The curtains opened to reveal a band of drums and cymbals. The drum appeared to control the movement of the lions. The two men inside each lion costume performed a dance sequence, which included the front man controlling the head to jump onto his partners legs and stand about ten feet tall. The crowd cheered and clapped.

David Spalding, Dean of Business, spoke in place of ISU president Steven Leath to welcome everyone to the event.

Ambassador Hussin then said he enjoyed these kinds of events because they showed the beauty of Malaysia. He said Malaysia is a place of tolerance and appreciation for others cultures and religions.

This is something he values and misses about Malaysia.

Nur Azriza Amira, a senior in economics who put together the backdrop and the props for the night’s performances, said Iowa State does a good job of bringing parts of Malaysia to the university.

“They have a lot of activities, they have Malaysian night, they have a lot of gatherings here where they invite other people to come and introduce them to the culture,” Amira said. 

Many of the people in attendance were there to support their friends who had helped set up the event, or learn more about the different cultures that exist in Malaysia.

“We came to support out friends, and we are having a culture night in the spring so we wanted to come experience this one,” said Syhira Anis Yahya, a junior at Drake University studying actuarial science. 

Yahya looked forward most to the dikir barat, a choral part of the show.

“It takes a lot of people to do it so it’s rather nice. It’s very lively,” Yahya said.

Amira, too, enjoyed the line dancing and the play.

“It’s a new thing. Last year they did a play, but this year it’s a new theme and all. It’s exciting,” Amira said.

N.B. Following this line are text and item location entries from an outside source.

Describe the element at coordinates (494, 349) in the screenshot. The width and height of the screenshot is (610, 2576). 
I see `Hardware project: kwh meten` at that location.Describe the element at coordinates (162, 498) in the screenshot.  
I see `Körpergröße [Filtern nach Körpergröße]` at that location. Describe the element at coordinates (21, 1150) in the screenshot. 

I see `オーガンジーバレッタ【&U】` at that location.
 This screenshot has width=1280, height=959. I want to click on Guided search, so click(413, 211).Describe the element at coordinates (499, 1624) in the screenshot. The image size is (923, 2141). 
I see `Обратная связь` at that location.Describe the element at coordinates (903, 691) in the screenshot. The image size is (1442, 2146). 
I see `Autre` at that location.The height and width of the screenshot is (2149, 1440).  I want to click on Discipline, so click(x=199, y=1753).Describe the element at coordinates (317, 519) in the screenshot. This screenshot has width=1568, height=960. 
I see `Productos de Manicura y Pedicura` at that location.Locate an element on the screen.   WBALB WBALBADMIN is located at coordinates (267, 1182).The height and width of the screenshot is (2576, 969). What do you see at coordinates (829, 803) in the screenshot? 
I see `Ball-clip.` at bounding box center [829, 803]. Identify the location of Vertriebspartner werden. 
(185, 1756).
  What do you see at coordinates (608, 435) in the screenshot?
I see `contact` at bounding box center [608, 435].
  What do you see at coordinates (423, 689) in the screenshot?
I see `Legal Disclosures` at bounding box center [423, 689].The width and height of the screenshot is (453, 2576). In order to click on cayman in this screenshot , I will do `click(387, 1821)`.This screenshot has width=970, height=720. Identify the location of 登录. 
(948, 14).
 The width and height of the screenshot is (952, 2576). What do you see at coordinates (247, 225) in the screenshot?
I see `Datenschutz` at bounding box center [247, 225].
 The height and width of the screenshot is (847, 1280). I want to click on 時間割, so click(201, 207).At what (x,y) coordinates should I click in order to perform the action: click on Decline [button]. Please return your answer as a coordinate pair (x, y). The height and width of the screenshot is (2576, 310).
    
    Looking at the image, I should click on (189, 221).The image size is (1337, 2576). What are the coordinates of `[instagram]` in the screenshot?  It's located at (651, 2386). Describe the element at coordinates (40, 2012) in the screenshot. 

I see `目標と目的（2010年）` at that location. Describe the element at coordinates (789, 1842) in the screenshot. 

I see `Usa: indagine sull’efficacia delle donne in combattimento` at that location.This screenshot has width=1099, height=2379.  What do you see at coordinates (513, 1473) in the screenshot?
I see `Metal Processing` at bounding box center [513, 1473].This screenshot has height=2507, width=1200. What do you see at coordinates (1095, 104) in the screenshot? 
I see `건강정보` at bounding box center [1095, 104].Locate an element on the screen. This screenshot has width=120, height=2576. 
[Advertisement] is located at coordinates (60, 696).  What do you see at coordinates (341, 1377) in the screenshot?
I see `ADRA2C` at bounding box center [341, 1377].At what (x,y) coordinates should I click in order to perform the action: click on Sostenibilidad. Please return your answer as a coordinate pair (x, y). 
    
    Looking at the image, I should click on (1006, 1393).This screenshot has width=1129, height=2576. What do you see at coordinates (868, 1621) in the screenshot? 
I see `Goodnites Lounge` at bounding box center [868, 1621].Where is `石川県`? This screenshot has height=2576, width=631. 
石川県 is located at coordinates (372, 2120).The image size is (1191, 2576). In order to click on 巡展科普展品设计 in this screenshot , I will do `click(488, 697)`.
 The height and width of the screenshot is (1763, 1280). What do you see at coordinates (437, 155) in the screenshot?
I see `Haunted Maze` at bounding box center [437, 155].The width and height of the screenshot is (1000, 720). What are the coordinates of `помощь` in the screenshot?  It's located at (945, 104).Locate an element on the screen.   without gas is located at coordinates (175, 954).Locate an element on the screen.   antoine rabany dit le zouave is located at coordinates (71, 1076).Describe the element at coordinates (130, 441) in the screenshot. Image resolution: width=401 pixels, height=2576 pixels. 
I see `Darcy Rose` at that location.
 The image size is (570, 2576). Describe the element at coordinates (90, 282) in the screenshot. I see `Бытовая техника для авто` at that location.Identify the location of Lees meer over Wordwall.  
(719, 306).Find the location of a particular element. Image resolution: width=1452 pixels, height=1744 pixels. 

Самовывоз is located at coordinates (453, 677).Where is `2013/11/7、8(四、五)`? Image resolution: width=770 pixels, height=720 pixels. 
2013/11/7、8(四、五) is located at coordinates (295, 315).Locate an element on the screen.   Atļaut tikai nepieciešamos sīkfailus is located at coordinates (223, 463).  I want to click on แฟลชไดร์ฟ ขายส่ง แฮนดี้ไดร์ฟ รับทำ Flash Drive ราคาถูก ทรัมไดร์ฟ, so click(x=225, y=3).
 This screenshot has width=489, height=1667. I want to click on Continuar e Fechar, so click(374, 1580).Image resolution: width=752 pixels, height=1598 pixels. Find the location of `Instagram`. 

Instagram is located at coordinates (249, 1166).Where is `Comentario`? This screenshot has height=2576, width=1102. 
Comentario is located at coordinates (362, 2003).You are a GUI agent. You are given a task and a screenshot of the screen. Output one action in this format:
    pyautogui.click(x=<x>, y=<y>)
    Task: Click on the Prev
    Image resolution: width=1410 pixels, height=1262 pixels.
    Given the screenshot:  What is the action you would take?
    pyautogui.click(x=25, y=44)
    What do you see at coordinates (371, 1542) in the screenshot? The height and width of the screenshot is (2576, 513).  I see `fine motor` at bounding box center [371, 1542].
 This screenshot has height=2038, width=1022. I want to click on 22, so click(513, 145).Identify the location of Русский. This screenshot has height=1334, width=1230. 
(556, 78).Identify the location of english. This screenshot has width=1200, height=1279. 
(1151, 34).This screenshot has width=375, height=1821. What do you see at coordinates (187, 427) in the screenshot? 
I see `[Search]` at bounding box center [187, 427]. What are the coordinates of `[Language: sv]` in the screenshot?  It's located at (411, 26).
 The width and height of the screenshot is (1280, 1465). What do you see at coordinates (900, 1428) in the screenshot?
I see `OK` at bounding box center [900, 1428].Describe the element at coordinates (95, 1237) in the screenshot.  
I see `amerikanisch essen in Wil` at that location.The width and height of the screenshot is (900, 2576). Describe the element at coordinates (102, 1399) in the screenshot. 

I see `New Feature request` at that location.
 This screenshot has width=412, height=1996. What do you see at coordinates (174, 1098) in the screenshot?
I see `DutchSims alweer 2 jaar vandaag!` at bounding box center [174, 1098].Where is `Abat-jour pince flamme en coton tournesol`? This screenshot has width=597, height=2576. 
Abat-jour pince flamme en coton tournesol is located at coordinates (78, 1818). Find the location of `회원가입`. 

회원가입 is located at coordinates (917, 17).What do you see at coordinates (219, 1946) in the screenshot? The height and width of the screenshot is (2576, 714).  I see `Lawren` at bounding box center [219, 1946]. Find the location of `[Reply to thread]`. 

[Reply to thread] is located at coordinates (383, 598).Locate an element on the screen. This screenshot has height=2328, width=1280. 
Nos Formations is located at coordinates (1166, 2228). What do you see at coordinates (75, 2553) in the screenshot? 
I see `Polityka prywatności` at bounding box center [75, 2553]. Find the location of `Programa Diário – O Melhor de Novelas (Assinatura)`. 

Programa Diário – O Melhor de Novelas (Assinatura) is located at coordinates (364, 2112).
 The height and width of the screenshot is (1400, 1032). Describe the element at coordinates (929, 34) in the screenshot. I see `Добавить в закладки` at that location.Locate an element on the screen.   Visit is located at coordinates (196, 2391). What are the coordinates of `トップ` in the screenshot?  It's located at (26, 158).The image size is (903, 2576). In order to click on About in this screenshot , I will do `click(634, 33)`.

Yahya said she misses the food the most and is excited to eat spicey Malaysian food at the event tonight.

Cuisine seemed to be a common thread among the Malaysians gathered.

“It’s very hard to get spicy food here (in the United States),” Amira said. “I also just miss the people around, you don’t have to speak another language there.”

While Yahya is enjoying her time in the States, she agrees with Amira. American culture is totally different than Malaysian culture said Yahya.

“American’s are so polite. In Malaysia people don’t hold the door for each other. It’s the little things like that,” Amira said.

The Ambassador closed his speech with some advice for American’s. He said they should learn to be more tolerant of religions and cultures, to embrace them.

He said in Malaysia they don’t even blink when they see another culture celebrating, they just join in and learn about it.